Task brief
Copy each line of the following data that contains "navigation".

Dataset excerpts
__________

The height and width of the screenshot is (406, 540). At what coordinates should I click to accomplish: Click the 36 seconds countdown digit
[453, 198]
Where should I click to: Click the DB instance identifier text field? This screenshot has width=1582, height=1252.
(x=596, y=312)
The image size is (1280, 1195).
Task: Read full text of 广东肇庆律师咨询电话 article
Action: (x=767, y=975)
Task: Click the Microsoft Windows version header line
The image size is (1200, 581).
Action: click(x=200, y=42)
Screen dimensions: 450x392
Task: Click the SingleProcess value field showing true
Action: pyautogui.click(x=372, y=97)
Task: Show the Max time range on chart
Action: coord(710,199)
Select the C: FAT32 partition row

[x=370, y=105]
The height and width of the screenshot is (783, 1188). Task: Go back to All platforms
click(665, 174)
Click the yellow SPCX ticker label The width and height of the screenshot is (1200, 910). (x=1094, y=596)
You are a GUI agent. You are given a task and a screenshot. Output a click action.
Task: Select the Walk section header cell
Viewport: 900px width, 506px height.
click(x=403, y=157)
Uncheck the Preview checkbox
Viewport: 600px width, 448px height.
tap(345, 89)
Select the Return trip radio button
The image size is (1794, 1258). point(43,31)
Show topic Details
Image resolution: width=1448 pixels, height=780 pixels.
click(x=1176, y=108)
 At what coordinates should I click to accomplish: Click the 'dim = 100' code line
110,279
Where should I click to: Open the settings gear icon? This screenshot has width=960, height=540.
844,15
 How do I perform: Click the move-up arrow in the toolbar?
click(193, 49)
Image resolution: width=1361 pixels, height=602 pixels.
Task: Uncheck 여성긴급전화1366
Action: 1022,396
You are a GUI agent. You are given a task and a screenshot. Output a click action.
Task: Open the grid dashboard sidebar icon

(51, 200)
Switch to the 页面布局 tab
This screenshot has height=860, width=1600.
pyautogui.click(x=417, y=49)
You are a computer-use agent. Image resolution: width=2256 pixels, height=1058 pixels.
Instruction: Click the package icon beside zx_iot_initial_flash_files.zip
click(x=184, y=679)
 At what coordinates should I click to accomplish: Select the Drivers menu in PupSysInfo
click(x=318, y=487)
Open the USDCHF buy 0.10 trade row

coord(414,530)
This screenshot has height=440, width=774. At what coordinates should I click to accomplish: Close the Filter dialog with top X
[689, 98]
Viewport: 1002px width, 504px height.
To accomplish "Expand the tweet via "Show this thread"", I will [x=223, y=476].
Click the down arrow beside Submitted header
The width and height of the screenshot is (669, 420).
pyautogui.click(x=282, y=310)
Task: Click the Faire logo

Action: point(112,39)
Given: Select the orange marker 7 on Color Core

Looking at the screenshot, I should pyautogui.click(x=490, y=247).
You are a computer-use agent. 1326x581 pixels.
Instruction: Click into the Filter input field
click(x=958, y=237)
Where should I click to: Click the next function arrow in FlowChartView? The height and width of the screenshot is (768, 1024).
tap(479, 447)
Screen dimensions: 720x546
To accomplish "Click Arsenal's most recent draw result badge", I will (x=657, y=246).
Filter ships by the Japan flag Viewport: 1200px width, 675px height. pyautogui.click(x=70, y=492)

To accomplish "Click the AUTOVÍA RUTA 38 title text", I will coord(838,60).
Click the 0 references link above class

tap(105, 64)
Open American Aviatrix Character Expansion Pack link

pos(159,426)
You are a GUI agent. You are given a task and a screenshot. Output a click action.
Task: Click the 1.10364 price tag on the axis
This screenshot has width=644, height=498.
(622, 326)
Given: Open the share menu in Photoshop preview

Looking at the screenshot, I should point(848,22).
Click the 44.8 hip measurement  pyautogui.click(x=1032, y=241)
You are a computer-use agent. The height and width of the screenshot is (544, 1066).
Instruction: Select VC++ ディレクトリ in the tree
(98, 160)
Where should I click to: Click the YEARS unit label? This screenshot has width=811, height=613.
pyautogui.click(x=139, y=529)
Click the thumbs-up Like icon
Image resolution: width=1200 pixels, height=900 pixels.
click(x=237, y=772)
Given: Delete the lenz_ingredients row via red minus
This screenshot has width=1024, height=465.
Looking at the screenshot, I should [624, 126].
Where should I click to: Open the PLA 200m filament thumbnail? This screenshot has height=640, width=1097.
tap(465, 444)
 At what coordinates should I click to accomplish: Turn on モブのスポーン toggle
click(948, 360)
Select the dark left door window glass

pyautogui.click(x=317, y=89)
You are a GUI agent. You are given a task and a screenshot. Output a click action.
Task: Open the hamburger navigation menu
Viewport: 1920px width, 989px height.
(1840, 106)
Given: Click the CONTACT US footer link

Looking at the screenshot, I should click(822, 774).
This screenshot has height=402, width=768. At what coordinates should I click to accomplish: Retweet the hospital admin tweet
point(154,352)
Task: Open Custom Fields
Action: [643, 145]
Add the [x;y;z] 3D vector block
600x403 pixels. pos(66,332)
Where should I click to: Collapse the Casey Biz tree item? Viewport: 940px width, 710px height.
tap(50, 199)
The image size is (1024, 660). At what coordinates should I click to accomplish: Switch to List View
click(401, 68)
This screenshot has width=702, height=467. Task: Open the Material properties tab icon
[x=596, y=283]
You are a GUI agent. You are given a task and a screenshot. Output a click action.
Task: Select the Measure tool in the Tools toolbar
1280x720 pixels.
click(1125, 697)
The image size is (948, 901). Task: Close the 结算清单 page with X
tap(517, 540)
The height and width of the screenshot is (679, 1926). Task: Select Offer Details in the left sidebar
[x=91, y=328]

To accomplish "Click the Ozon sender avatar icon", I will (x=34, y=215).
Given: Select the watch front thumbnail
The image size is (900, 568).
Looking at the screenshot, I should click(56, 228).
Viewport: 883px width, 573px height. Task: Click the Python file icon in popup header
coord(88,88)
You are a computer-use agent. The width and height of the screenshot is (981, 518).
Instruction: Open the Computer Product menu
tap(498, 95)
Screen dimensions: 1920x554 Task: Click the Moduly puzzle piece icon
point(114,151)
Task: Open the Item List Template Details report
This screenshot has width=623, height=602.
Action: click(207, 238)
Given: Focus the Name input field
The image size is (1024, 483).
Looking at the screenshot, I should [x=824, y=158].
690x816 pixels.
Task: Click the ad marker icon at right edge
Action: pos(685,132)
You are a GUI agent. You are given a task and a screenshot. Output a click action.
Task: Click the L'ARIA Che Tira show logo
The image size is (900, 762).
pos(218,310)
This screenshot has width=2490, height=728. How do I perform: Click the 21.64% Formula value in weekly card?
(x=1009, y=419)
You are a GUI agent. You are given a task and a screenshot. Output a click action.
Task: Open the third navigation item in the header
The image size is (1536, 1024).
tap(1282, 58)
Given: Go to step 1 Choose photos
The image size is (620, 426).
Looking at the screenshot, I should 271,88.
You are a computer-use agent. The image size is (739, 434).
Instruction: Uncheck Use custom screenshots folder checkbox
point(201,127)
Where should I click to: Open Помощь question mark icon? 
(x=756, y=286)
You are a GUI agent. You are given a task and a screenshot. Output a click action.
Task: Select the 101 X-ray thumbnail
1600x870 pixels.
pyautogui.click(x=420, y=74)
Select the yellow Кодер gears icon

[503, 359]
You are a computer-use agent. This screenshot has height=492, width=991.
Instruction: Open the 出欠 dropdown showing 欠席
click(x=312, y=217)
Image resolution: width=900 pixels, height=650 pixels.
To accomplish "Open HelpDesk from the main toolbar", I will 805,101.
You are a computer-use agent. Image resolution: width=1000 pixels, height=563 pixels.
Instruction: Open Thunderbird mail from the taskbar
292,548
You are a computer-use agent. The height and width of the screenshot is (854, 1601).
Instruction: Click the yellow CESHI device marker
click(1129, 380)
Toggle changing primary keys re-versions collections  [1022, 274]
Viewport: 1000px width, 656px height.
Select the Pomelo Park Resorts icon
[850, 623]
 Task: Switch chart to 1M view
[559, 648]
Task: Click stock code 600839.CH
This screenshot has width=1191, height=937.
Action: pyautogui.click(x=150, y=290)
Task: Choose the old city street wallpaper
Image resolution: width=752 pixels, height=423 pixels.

__________

Task answer
Task: Open the hamburger navigation menu
Task: Open the third navigation item in the header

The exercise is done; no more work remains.